◆ ACTION ITEM ◆
Only the lines from the one with "Given: Open carola.del.rosario's" through the last line of the records below belong in your answer, reproduced exactly and with the pictures left out.
══ DATA PROVIDED ══
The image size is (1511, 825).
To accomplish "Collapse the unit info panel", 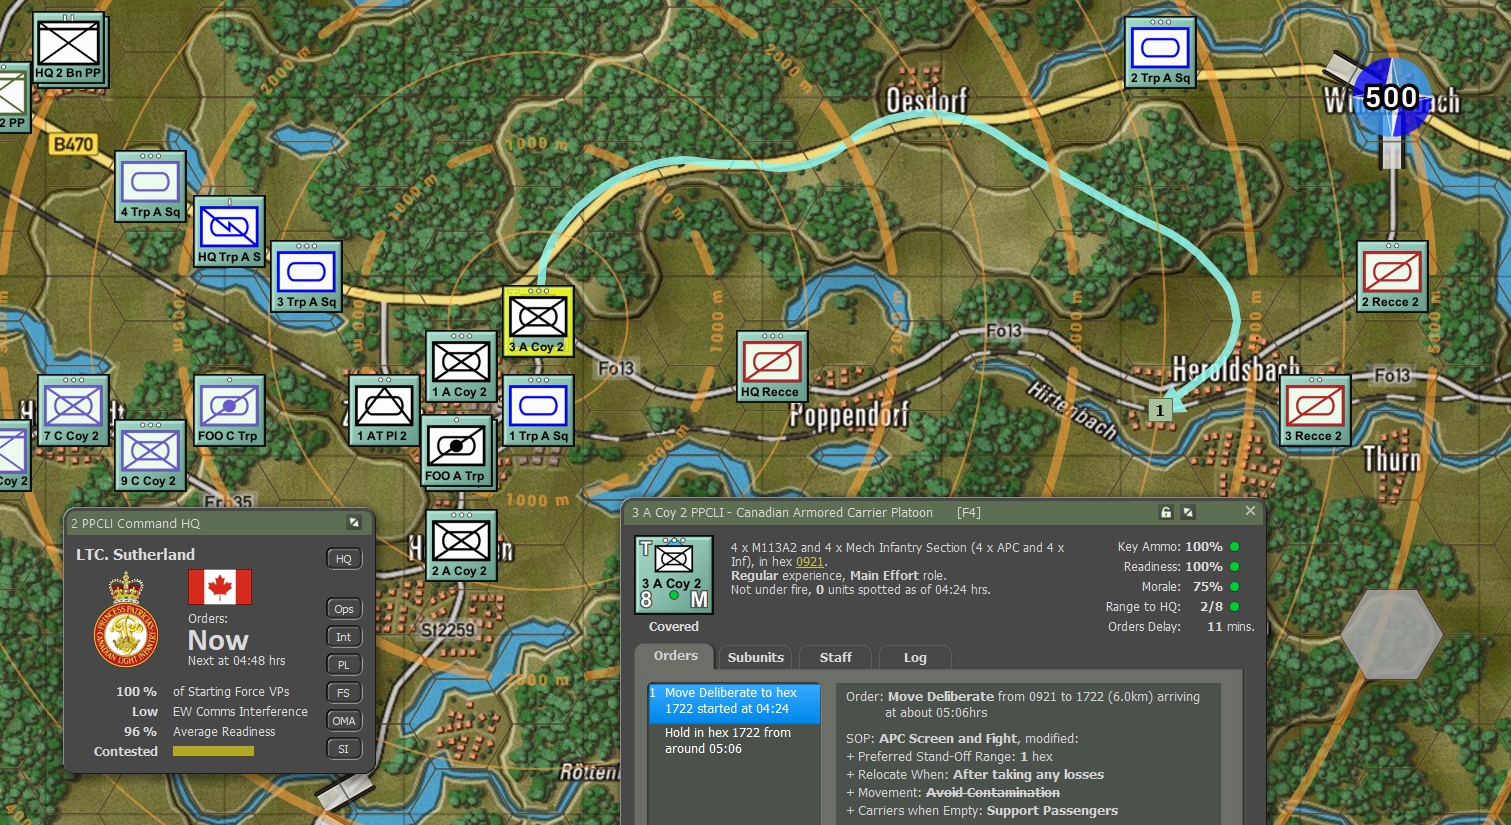I will pos(1188,512).
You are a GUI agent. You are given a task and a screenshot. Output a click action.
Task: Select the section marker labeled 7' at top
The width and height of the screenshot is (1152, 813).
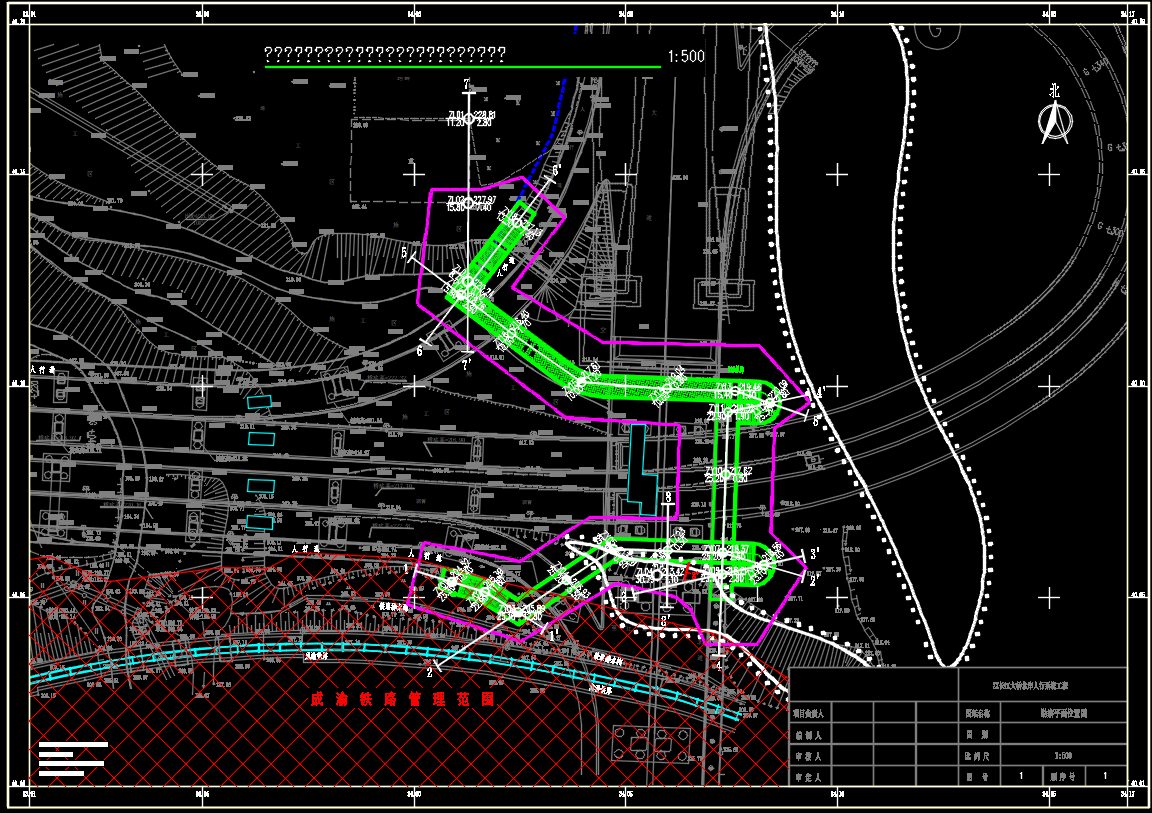click(466, 84)
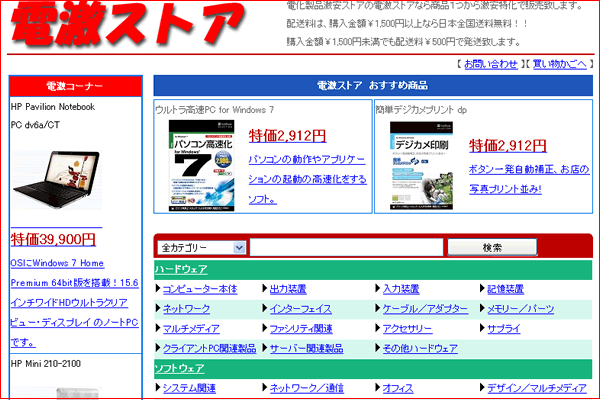Open the 全カテゴリー category dropdown
600x400 pixels.
click(200, 247)
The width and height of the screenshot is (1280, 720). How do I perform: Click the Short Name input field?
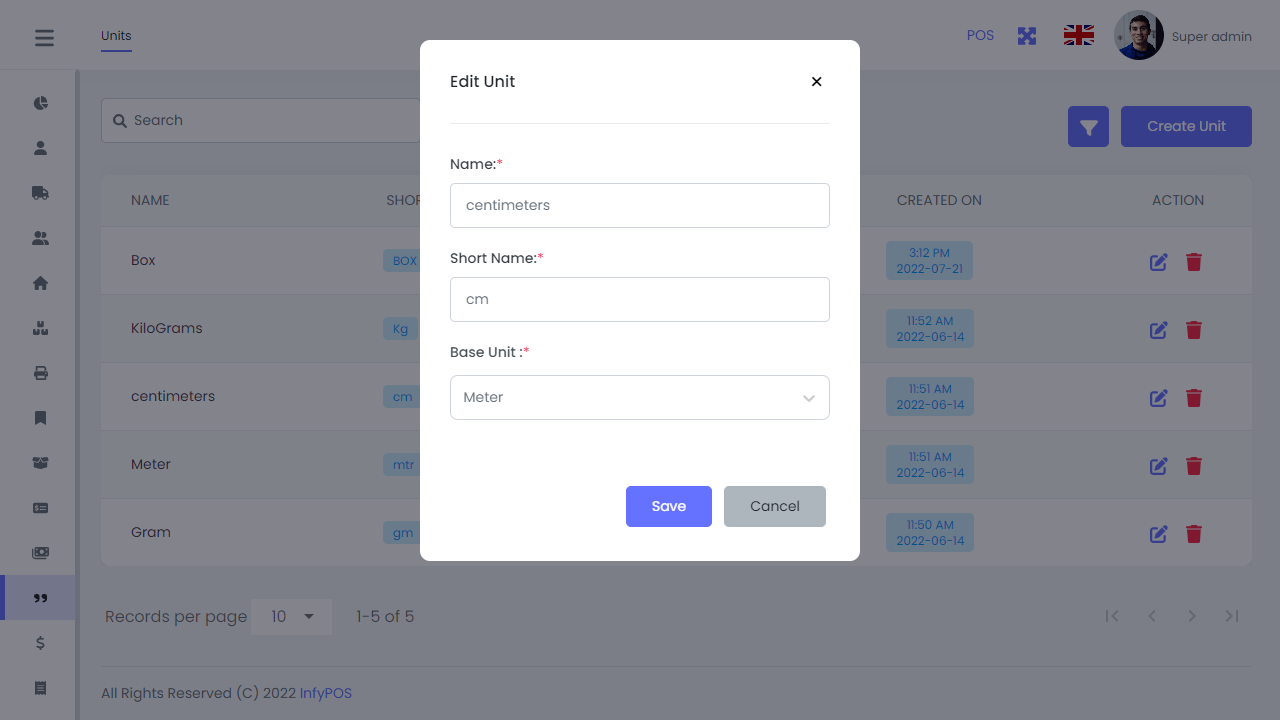coord(639,299)
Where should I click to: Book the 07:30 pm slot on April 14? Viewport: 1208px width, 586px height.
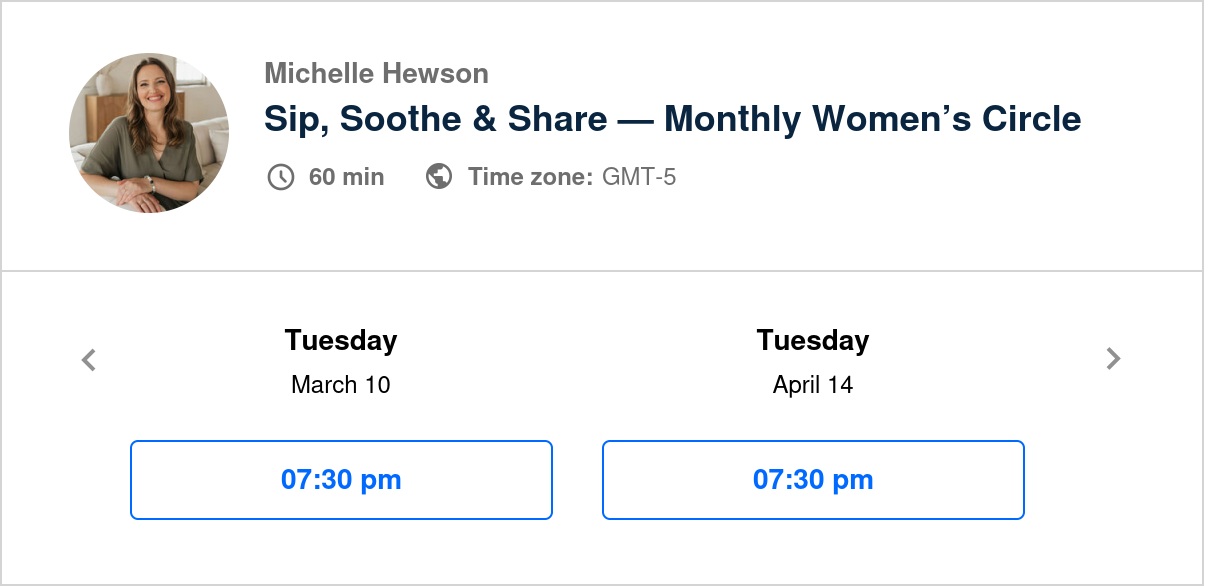pos(813,480)
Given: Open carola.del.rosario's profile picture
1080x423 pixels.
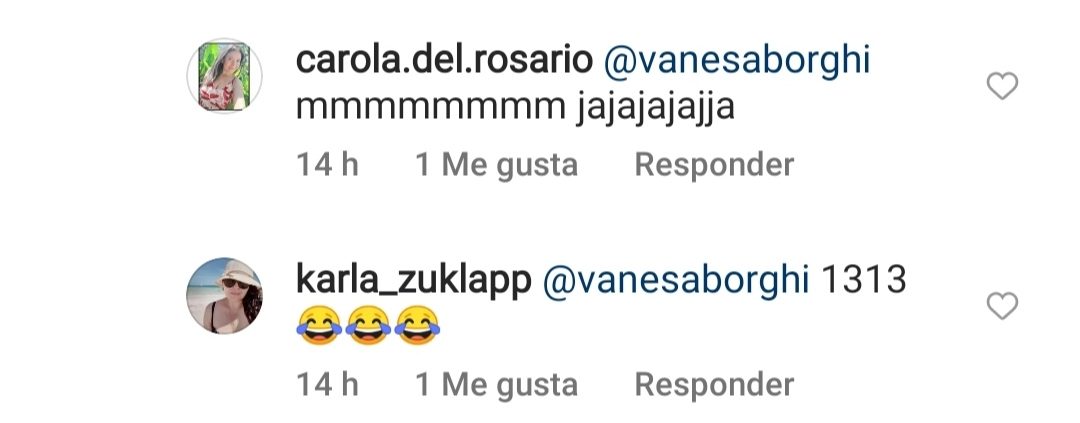Looking at the screenshot, I should click(225, 76).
═══
◆ WORKED SOLUTION ◆
Given: Open carola.del.rosario's profile picture
1080x423 pixels.
Looking at the screenshot, I should click(225, 76).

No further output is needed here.